# Brief A:
Could you output the part of the MISO summer-outlook article between "Eric Rodriguez, a" and "in July 2011.", inclusive, with no changes?
# Brief B:
According to the MISO summer-outlook article, why might MISO call an emergency if its summer peak arrives in July? Answer in one to three sentences.
# Brief C:
How would the MISO summer-outlook article go on after its last sentence? Take it further from that point.

# Passage for review:
☆ ☆ ☆
In what has become a familiar refrain, MISO said it could get into hot water this summer if demand spikes and generation trips offline.
The grid operator says it has 146 GW of total capacity to cover a projected summer peak of 122 GW. However, staff told stakeholders during a May 4 summer readiness workshop that emergency declarations could be made in all three months.
Eric Rodriguez, a resource adequacy engineer, said that if the summer peak is realized in July under expected load and generation availability conditions, MISO may be forced to call an emergency to access its fleet of load-modifying resources. If faced with worst-case generation outages and demand hits 129 GW, the RTO runs the risk of exhausting all its emergency reserves. MISO set its all-time summer peak of 127 GW in July 2011.
☆ ☆ ☆
# Material shown:
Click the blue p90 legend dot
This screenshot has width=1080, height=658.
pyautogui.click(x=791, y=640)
☆ ☆ ☆
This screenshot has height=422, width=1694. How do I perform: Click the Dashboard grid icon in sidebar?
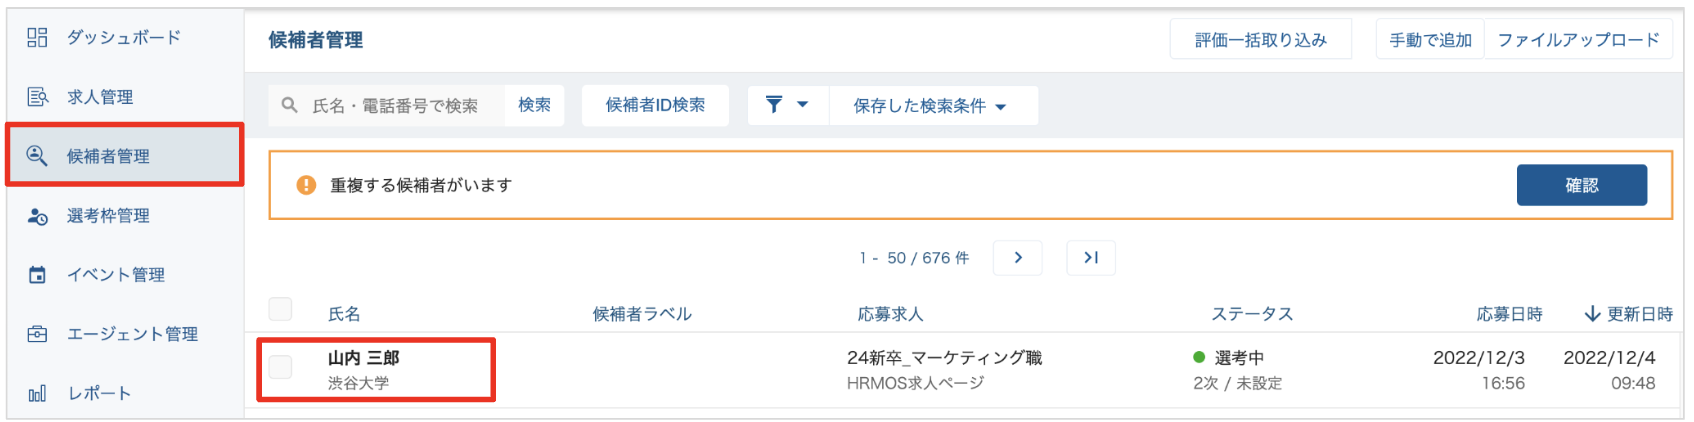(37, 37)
☆ ☆ ☆
# Reply A:
Eric Rodriguez, a resource adequacy engineer, said that if the summer peak is realized in July under expected load and generation availability conditions, MISO may be forced to call an emergency to access its fleet of load-modifying resources. If faced with worst-case generation outages and demand hits 129 GW, the RTO runs the risk of exhausting all its emergency reserves. MISO set its all-time summer peak of 127 GW in July 2011.

# Reply B:
If the summer peak comes in July under the expected load and generation availability conditions, MISO may have to declare an emergency. Doing so would let it access its fleet of load-modifying resources.

# Reply C:
Rodriguez said generation outages could become a concern. Last summer, outages during the monthly peak hours were high compared to MISO’s five-year average of outages during peak summer months. During last June’s peak hours, planned and forced outages exceeded 25 GW.
This year’s forecasted peak is lower than MISO’s 2020 projection of 125 GW. The grid operator had 152 GW of available capacity, but despite two weather-related emergency declarations, the summer peak came in at just 117 GW in late August. (See MISO Preps for Balmy Summer with Pandemic Effects.)
Renuka Chatterjee, executive director of system operations, said in a release that staff’s projections were made “based on information we received from our members and stakeholders.” She said MISO will work with members “to ensure operational readiness regardless of the conditions, season or time of day.”
The National Oceanic and Atmospheric Administration anticipates warmer-than-average temperatures throughout the RTO’s footprint this year.
Staff reflected on last summer’s slew of challenges.
“Not only did we manage operations in a pandemic … MISO also went through its first experience with a major hurricane,” MISO Director of Operations Planning J.T. Smith said.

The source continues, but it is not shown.